A Semana Santa é a última semana da quaresma e culmina com os três dias que antecedem a Páscoa, chamados de Tríduo Pascal.

É uma semana mais intensa, em que os cristãos se reúnem para rememorar a última semana da vida de Cristo. Ela tem início com o Domingo de Ramos, celebrando a chegada de Jesus em Jerusalém, exaltado pela multidão. É daí que vem a frase hosana nas alturas!, que em toda Santa Missa repetimos. Esta celebração é mais longa, pois os fiéis dramatizam tal evento numa caminhada com ramos nas mãos a cantar e exaltar o nome de Cristo pelas ruas da cidade até a igreja, onde continua a celebração. Neste dia também são lidos dois relatos dos Evangelhos, o da entrada de Jesus em Jerusalém e já na igreja, o da condenação e crucificação de Jesus.

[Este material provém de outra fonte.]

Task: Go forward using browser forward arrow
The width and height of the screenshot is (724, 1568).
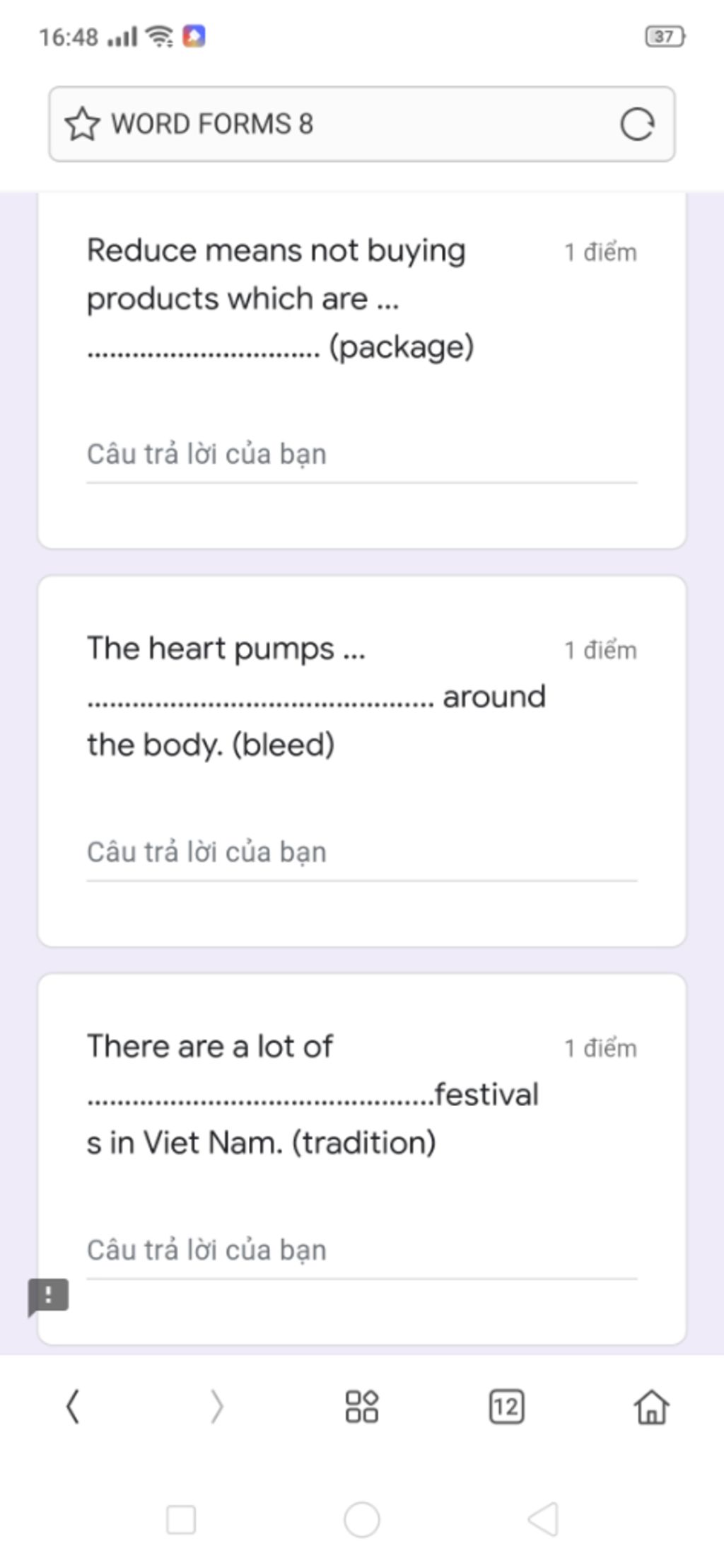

Nos demais dias da semana, as leituras apresentam os pontos chaves de Jesus como Messias. A igreja diocesana se reúne na catedral e na quarta-feira à noite ou quinta-feira pela manhã, se celebra a Missa dos Santos Óleos, onde todos os sacerdotes renovam suas promessas presbiterais diante de seus bispos. A partir de então, eles apanham os óleos dos catecúmenos, do crisma e dos enfermos (daí o nome da celebração) e levam às suas paróquias, onde serão guardados para serem usados durante todo o ano.

 

Tríduo Pascal

 

O Tríduo Pascal propriamente dito, tem início na noite da quinta-feira, com a Missa da Ceia do Senhor, também conhecida como Missa do Lava-Pés, pois há uma dramatização, após a homilia do sacerdote. Alguns fieis são escolhidos, em número de 12, para representarem os Apóstolos reunidos com Jesus na última ceia. O sacerdote cinge os rins com uma toalha e lava os pés de cada um destes. Esta celebração é também conhecida como Missa da Instituição da Eucaristia, pois foi na santa ceia que Jesus disse: Fazei isto em memória de mim!

A sexta-feira é um dia de luto, sobriedade, jejum e abstinência. A igreja não deve ter nenhum ornamento como flores ou toalhas. As imagens estão veladas com panos de cor roxa para indicar o luto, a penitência. É o único dia do ano que não se pode celebrar missa. A celebração que ocorre às 3 horas da tarde, hora da morte de Cristo, é uma celebração penitencial. Nela se faz uma oração universal por toda a humanidade e expõe a CRUZ como símbolo de salvação para todos. O momento mais simbólico desta celebração é a adoração da cruz, quando um grande crucifixo entra pelo fundo da igreja até o altar, sendo aos poucos desvelada e exaltada diante dos fiéis, que organizam uma fila para beijá-la. Em algumas igrejas, ao término desta celebração, ocorrem a procissão do Senhor Morto, a imagem do Cristo jacente num caixão de vidro velado e conduzido pelas ruas da cidade ou do bairro. As canções são de lamento e dor. Também é conduzida na procissão, uma imagem da Virgem Maria como que a acompanhar o enterro do filho. Esta imagem de Maria traz o semblante de dor e lágrimas, também indicado pelas cores de suas vestes em luto, o roxo ou azul marinho.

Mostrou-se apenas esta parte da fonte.